Fenerbahçe ve Beşiktaş dışındaki kulüp başkanlarının karşı çıktığı sistem değişmediği takdirde, gelecek sezon uygulama 5+0+3 olacak. Ancak görünen o ki, kulüpler ve teknik adamlardan gelen talepleri göz ardı etmek ve mevcut talimatın arkasında durmak pek kolay değil.
Eee, ne olacak? Olacaklar belli. Bu kez, sezon başlamadan futbolun tüm paydaşları aynı masanın etrafında toplanır, konuşur ve uzlaşır. Galatasaray’ı çalıştırırken de, A milli takım teknik direktörü iken de yabancı kısıtlamasına karşı çıkan Fatih Terim başta olmak üzere, teknik adamlar dinlenir, bazı yeni kriterler belirlenerek herkesin onay vereceği bir formül üzerinde anlaşma sağlanır.
Nasıl olsa futbol kültürü ve stratejileri olmayan ülke konumundayız. Bugün yapar, yarın bozarız!
Al sana yabancı!
Söz yabancı oyuncu kontenjanından açılmışken, ülkemizdeki transfer politikalarının iflas noktasına geldiğini gösteren bir örnekten söz etmek gerek. Olay mahali Eskişehir. Başrol oyuncuları, dönemin Eskişehirspor yöneticileri ve İskoç futbolcu Kris Boyd. 18 Temmuz’da Eskişehirspor ile 3 yıllık kontrat yapan ve sezonun ilk yarısında sadece 76 dakika sahada kalabilen Boyd, transfer taksitlerinin ödenmemesini gerekçe göstererek sözleşmesini tek taraflı bozar. Bu arada FİFA’dan geçici lisans alarak futbol oynamaya ve para kazanmaya devam eder. Tabii alacaklarının da peşini bırakmaz.
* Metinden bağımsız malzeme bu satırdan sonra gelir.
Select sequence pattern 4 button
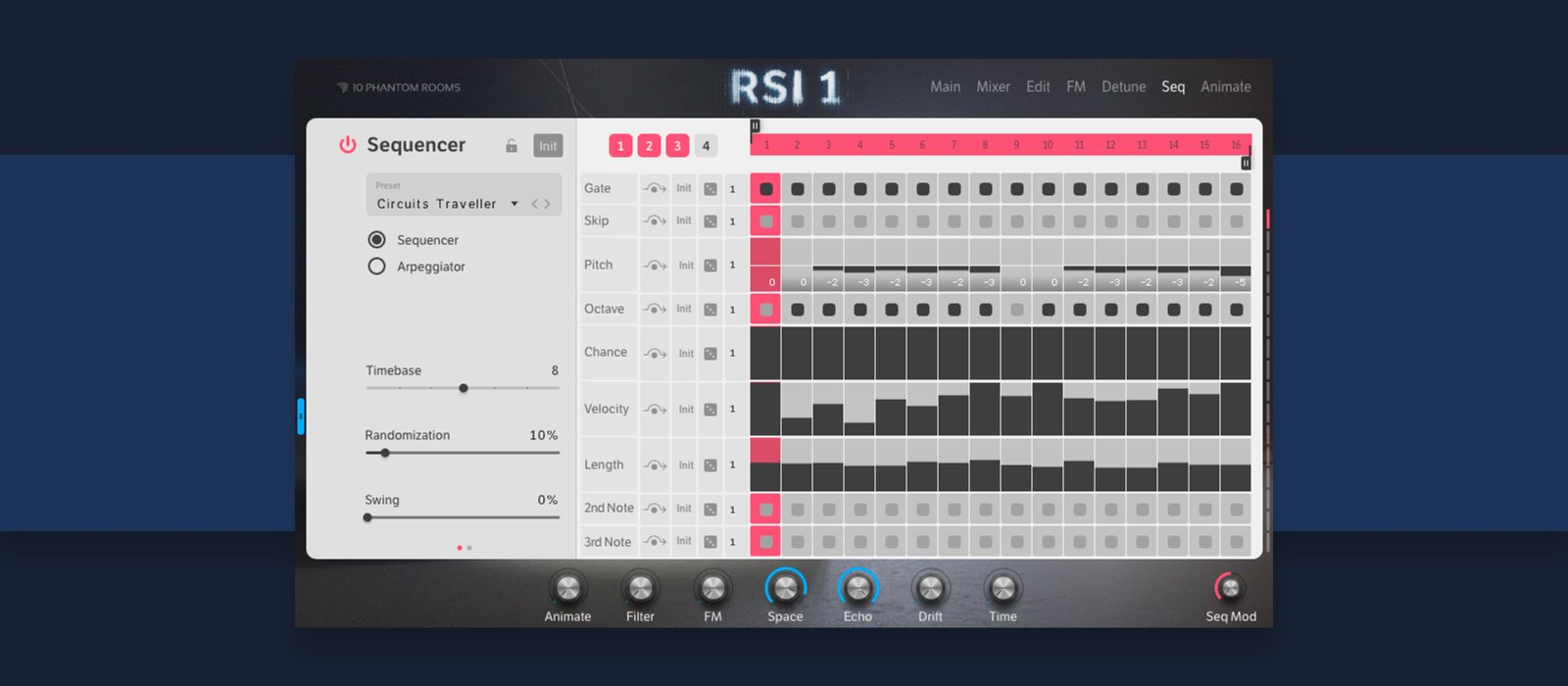This screenshot has width=1568, height=686. (x=706, y=146)
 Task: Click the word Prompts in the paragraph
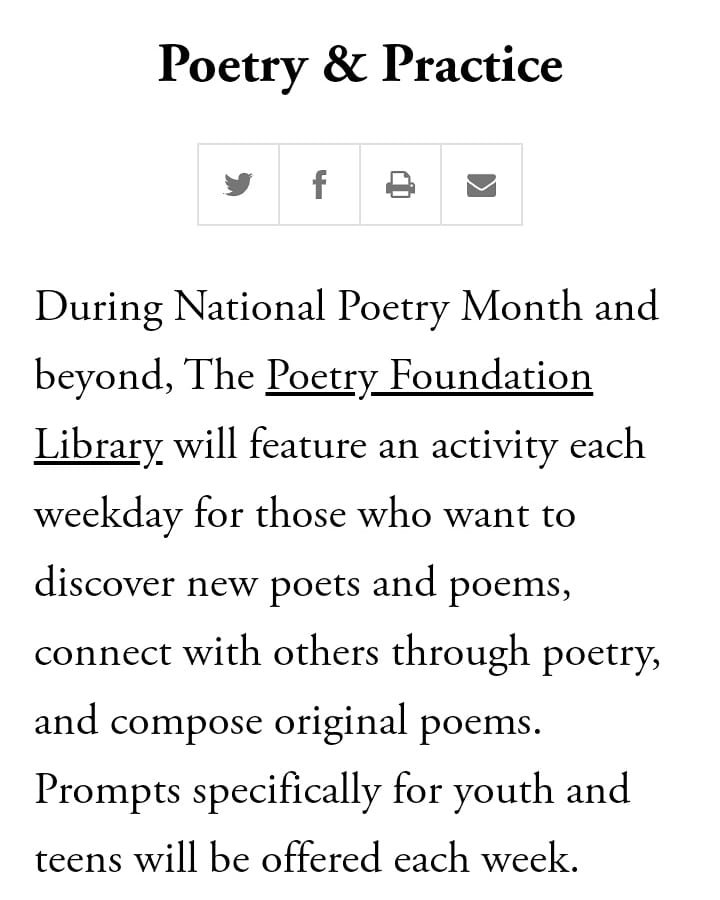point(107,791)
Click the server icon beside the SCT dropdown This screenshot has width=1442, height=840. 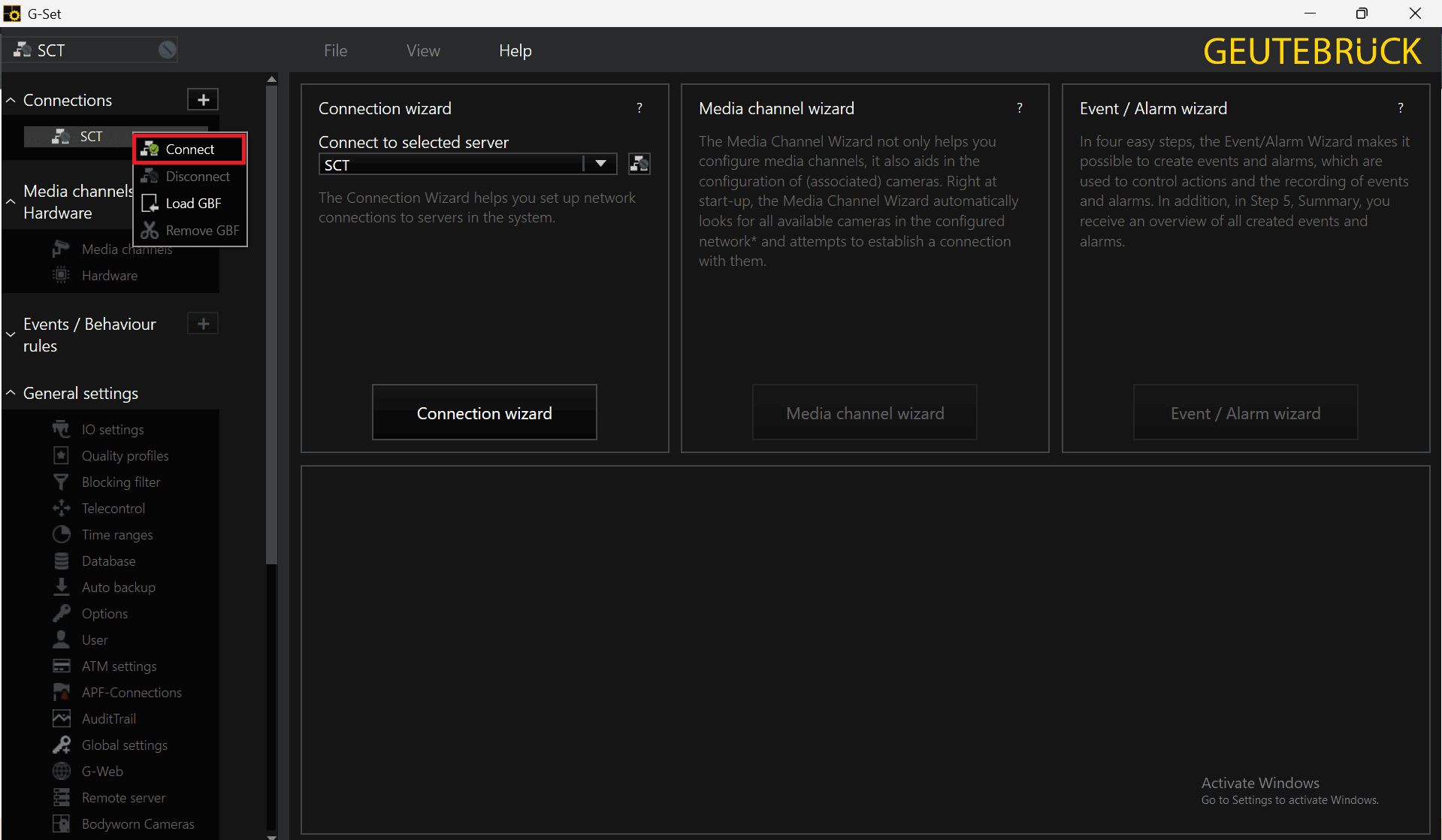click(639, 164)
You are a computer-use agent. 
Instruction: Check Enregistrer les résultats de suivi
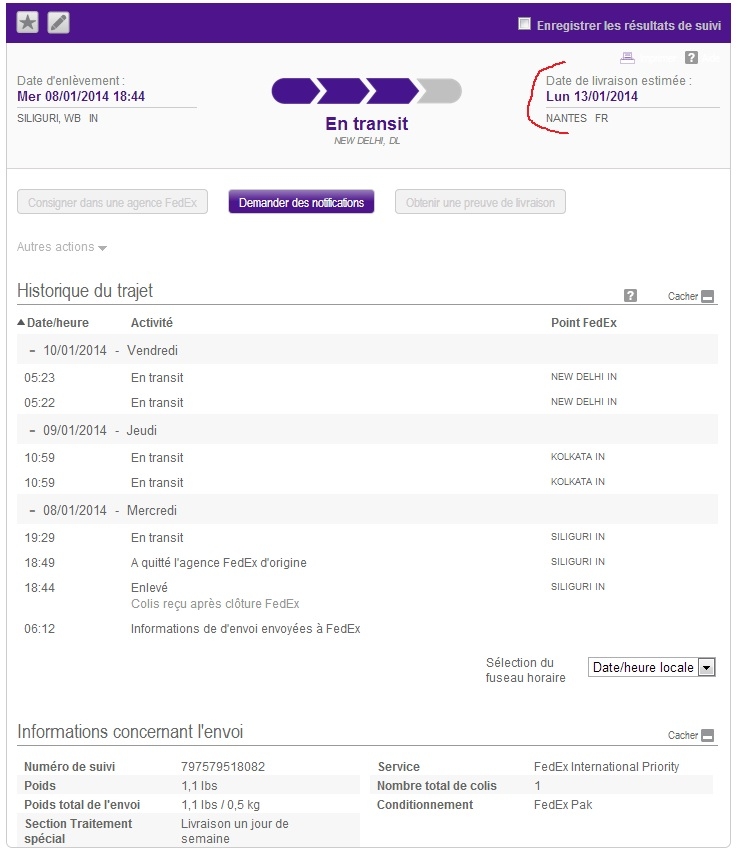click(x=524, y=23)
Ve neticede iki yıl süren dava sonuçlanır, FİFA Eskişehirspor’u 6.7 milyon lira tazminat ödemeye mahkum eder. Bonservis ücretiyle birlikte Boyd’un maliyeti 12.7 milyon lirayı bulur. Eskişehirspor’a en ufak bir yarar sağlamadan milyonlarca lira zarara uğratan Boyd, futbolumuzdaki tek örnek değil. FİFA ve CAS’da en çok davası olan ülke Türkiye!
Her yıl milyonlarca euroluk tazminat ödemek zorunda kalan kulüpler ve onları yönetenler aynı hataları tekrarlamaktan, menajerlerin oyuncağı olmaktan, hesapsızca harcamalarla temsil ettikleri camiaların geleceğine ipotek koydurmaktan kurtulabilmiş değil.
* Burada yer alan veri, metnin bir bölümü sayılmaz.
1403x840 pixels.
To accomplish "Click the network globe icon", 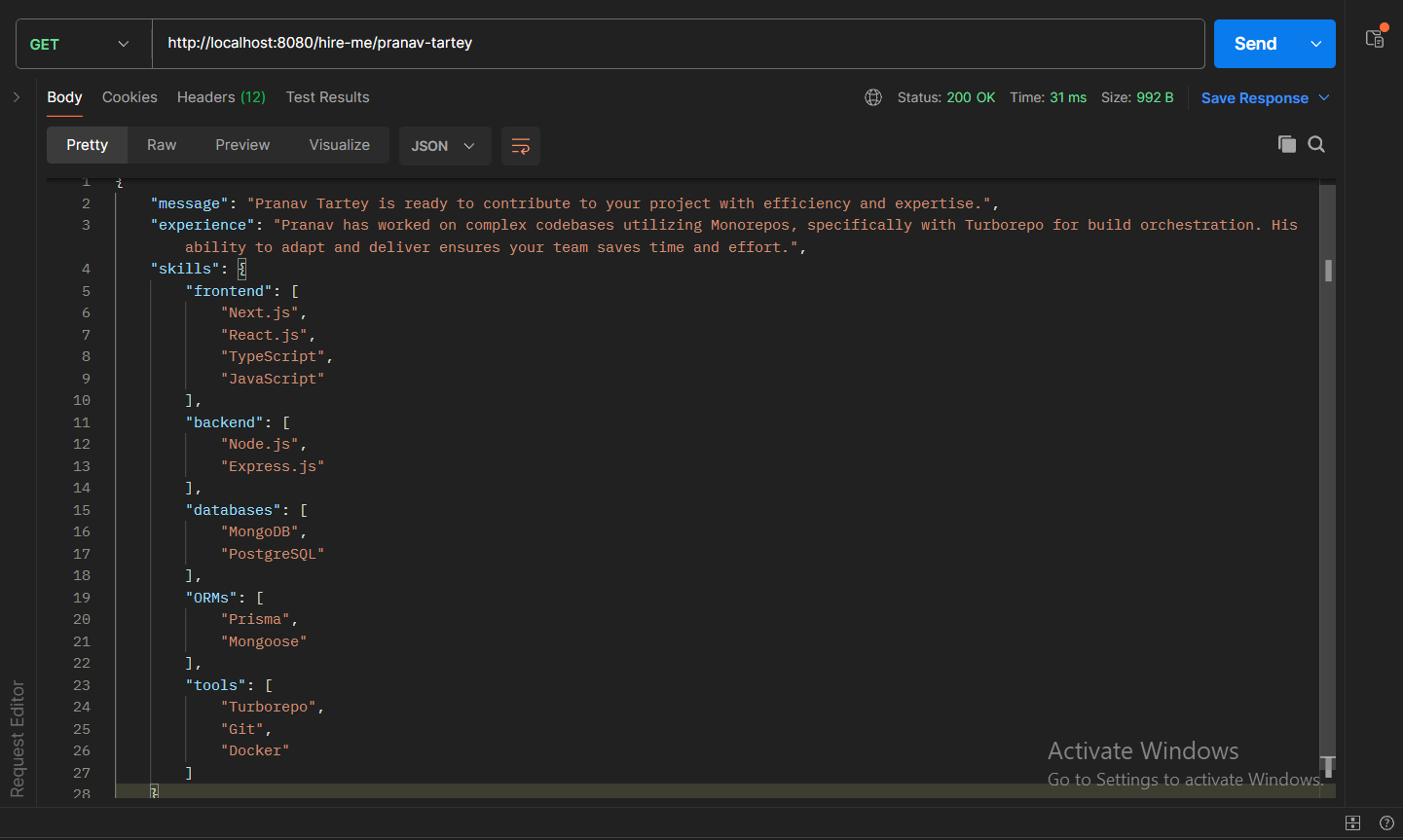I will [873, 97].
Yabancı kontenjanı kalksın ya da sınırsız olsun diye bayrak açarken, bu gerçekleri de görmezden gelmeyelim.
Gelmiyorsan, konuşmayacaksın
Merkez Hakem Kurulu üst klasman hakem semineri hafta içinde Belek’te yapıldı. MHK seminere tüm süper lig teknik direktörleri ve takım kaptanlarını davet etti. Takımların çoğu devre arası hazırlıklarını Antalya bölgesinde sürdürdüğü için, çağrıya yanıt vermeleri beklendi. Gelin görün ki, MHK’nin davetine aynı otelde kamp yapan iki takımın teknik direktörü de dahil büyük çoğunluk duyarsız kaldı. A milli takım sorumlusu Fatih Terim ve Rıza Çalımbay dışında katılım sağlanamadı. MHK Başkanı Zekeriya Alp bu konudaki rahatsızlığını ve üzüntüsünü dile getirdi. Oysa, sürekli hakemden şikayet eden futbolcu ve teknik adamların onlarla diyalog kurabilecekleri, birbirlerini anlamaya çalışıp “saygı” sözcüğünün içini doldurabilecekleri bir fırsat vardı. Şimdi söyler misiniz, canınız yandığı vakit samimiyetinize nasıl inanacak insanlar?